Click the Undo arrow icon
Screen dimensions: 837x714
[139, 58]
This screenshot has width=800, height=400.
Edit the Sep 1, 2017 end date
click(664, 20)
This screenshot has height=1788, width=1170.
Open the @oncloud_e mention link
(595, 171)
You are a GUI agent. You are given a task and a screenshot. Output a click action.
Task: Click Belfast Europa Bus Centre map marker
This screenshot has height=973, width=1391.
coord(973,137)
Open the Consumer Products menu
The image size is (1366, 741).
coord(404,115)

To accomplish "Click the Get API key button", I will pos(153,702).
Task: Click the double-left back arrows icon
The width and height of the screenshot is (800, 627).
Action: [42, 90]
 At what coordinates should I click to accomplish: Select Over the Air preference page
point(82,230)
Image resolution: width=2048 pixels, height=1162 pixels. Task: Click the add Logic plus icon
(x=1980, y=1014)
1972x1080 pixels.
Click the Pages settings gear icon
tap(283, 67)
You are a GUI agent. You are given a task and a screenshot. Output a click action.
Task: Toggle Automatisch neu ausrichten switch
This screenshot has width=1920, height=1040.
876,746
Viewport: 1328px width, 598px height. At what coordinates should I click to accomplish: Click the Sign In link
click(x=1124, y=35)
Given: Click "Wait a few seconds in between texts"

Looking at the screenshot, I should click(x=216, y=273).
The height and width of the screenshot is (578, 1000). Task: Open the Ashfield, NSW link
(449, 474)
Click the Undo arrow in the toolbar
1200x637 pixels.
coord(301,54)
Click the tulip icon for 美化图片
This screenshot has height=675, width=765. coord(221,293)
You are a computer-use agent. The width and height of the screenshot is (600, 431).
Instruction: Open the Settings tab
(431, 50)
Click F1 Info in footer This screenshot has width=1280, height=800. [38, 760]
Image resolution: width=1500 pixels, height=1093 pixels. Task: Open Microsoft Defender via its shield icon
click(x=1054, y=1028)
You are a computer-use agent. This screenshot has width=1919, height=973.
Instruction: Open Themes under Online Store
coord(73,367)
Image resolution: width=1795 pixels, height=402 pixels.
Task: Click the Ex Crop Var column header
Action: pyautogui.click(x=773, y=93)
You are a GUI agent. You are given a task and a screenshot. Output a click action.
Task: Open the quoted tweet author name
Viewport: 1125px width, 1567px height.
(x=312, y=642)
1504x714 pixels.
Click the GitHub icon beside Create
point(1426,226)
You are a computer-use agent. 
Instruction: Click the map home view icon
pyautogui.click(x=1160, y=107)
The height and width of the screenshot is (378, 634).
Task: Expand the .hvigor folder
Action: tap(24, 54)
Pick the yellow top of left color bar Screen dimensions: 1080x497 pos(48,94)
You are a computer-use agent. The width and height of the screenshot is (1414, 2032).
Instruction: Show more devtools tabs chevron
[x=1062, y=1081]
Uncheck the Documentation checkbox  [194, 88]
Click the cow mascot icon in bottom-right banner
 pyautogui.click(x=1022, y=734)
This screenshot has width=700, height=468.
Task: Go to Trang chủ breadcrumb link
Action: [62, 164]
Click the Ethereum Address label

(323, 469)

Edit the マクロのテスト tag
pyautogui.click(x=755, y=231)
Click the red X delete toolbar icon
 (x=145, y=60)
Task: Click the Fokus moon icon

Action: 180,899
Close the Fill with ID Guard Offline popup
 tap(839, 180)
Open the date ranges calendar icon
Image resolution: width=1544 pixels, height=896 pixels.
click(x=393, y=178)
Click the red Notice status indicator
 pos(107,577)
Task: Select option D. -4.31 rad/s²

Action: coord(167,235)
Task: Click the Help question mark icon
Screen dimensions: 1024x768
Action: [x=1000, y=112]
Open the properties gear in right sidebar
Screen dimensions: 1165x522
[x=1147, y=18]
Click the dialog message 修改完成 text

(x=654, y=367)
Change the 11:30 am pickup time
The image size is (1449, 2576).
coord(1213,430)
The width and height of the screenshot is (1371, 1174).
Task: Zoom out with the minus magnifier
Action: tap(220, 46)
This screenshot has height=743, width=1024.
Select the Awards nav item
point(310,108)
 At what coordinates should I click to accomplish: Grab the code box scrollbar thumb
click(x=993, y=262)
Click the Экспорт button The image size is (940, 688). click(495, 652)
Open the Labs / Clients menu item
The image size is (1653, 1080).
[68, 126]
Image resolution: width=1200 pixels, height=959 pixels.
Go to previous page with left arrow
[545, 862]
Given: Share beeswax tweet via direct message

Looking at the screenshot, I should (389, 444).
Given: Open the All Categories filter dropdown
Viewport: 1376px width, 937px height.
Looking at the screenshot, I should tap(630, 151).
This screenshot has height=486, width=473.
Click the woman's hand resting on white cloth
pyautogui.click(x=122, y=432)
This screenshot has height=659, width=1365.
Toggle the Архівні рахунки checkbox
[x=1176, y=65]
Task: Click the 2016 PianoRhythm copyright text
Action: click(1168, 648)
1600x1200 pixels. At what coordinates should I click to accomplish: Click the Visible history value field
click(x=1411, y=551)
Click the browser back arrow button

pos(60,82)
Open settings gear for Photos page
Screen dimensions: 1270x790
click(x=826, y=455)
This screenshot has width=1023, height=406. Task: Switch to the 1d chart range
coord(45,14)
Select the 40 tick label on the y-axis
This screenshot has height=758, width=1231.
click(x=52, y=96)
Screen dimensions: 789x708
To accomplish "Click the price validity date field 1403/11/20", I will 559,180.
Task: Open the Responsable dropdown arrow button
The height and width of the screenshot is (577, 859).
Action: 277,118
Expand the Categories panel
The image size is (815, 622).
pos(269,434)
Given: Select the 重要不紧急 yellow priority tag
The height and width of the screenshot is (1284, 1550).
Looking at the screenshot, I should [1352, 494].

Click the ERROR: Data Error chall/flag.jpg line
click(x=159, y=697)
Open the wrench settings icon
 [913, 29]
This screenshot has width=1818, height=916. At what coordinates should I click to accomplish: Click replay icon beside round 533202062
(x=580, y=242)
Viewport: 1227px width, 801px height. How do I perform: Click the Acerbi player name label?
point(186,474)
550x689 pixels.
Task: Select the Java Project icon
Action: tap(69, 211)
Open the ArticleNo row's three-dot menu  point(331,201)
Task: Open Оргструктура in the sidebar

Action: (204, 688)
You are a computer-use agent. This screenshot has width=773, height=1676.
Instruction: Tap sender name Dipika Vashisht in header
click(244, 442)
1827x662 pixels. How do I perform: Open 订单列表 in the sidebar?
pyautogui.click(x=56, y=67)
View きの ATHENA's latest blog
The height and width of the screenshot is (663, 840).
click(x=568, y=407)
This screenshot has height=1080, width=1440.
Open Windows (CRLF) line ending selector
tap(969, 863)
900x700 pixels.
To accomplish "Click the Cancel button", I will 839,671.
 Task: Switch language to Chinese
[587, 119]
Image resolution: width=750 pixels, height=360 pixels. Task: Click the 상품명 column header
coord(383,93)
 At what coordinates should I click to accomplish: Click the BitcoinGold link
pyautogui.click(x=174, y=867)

========

**Description of the task**: Wherever the word "yellow" appears in a line of the data above, copy that line.

**Answer below**:
Pick the yellow top of left color bar Screen dimensions: 1080x497 pos(48,94)
Given: Select the 重要不紧急 yellow priority tag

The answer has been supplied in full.